The focus of treatment of victims of motor vehicle accidents is primarily physical; the psychological assessment and treatment of the accident victim is usually ignored. Without psychological treatment, some victims of motor vehicle accidents suffer unnecessarily from emotional or psychological/behavioral difficulties. The psychological effects of motor vehicle accidents range from feelings of anxiety (specific to driving situations) to the development of significant distress, including Post-Traumatic Stress Disorder or PTSD.

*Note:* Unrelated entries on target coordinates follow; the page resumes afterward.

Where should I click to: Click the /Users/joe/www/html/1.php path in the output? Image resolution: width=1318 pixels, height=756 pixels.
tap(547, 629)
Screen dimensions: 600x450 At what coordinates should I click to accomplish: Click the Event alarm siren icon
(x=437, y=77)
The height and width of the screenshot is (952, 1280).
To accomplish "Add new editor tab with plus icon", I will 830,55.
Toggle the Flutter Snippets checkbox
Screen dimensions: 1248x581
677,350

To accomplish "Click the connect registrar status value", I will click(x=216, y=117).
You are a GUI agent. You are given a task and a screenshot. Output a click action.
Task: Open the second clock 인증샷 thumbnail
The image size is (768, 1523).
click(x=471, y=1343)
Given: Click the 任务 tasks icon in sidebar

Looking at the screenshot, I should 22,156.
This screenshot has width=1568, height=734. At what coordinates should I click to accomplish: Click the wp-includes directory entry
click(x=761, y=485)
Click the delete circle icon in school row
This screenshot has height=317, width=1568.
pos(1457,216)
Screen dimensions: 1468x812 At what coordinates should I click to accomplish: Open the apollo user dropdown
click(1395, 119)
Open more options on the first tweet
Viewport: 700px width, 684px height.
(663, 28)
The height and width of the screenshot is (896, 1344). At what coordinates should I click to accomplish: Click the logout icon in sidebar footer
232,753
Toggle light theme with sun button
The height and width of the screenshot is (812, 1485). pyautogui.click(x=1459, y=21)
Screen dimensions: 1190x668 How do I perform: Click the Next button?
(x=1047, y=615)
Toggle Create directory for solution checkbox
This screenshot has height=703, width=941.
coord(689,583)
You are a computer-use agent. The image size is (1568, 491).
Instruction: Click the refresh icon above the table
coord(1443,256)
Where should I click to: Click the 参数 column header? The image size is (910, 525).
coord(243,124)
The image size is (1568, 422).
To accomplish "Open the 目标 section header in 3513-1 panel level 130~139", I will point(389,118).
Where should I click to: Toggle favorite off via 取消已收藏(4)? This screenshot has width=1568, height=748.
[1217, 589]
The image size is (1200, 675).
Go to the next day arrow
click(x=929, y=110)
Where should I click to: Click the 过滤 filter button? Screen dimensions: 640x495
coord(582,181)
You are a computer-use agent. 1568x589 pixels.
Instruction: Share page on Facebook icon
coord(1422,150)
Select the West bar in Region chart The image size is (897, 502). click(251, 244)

Some victims of motor vehicle accidents incur trauma to the head that is often undetected. Even a slight accident can cause extreme personal discomfort and reduce efficiency in a variety of ways and impair a person's ability to return to work. Head injury survivors are often impaired but the cause and consequences of these problems are frequently not recognized by physicians, family members or even the victims themselves. Patients with mild head injury may exhibit no symptoms until they attempt to resume normal activities at work, school or at home. At such time, many have difficulties completing tasks that are routine. These problems may include memory loss, inability to concentrate, a lack of organization, slow information processing, short attention span, loss of abstract thinking ability, emotional instability, fatigue, headache, loss of inhibitions, sleep disturbance and loss of libido. Head injury patients who return home believing they are well often fall victim to a host of psychological problems in addition to whatever neurological damage might have occurred. Patients are not able to return to their formal level of competence and usually do not realize the nature of their problems. When patients are diagnosed as being "back to normal," they expect to be able to return to their past activities without difficulty. Once they are unable to meet these previous expectations, frustrations and additional psychological problems may develop. Psychological care is critical to the patient's ability to recover.

Chronic physical pain and disability is also a cause of psychological distress following a motor vehicle accident. Pain and the alteration of lifestyle adversely interacts with the subsequent emotional adjustment to the motor vehicle accident. The interaction with physical and emotional factors can be very powerful. This turns out to be one of the potentiating variables for chronic PTSD as well as chronic psychological distress associated with the physical injury.

MVA survivors require immediate attention for their psychological problems. They need to resume a life free from anxiety and depression that includes driving and travel. Patients often develop fear, panic, specific phobias to driving as well as depression related to pain, disability and loss of function. A significant number of MVA survivors will require evaluation and treatment and ongoing help to recover from their difficulties. Behavioral Medicine Associates provides that treatment for motor vehicle accident sufferers. BMA has specialized in treating this group of patients for over thirty years and has developed a series of specific and effective cognitive behavioral techniques to help these patients cope more effectively with their difficulties. The goal of treatment is to return the person to their pre-accident state and allow them to continue enjoying life.

In New York State, when a person is involved in a motor vehicle accident, no-fault automobile insurance covers the medical and psychological treatment. The psychologists at BMA provide care under the no-fault system; we have treated thousands of car accident victims and are familiar with the administrative issues related to no-fault. BMA also provides neuropsychological evaluation in these no-fault cases. BMA has offices throughout the New York Metropolitan area in which our psychologists treat no-fault patients.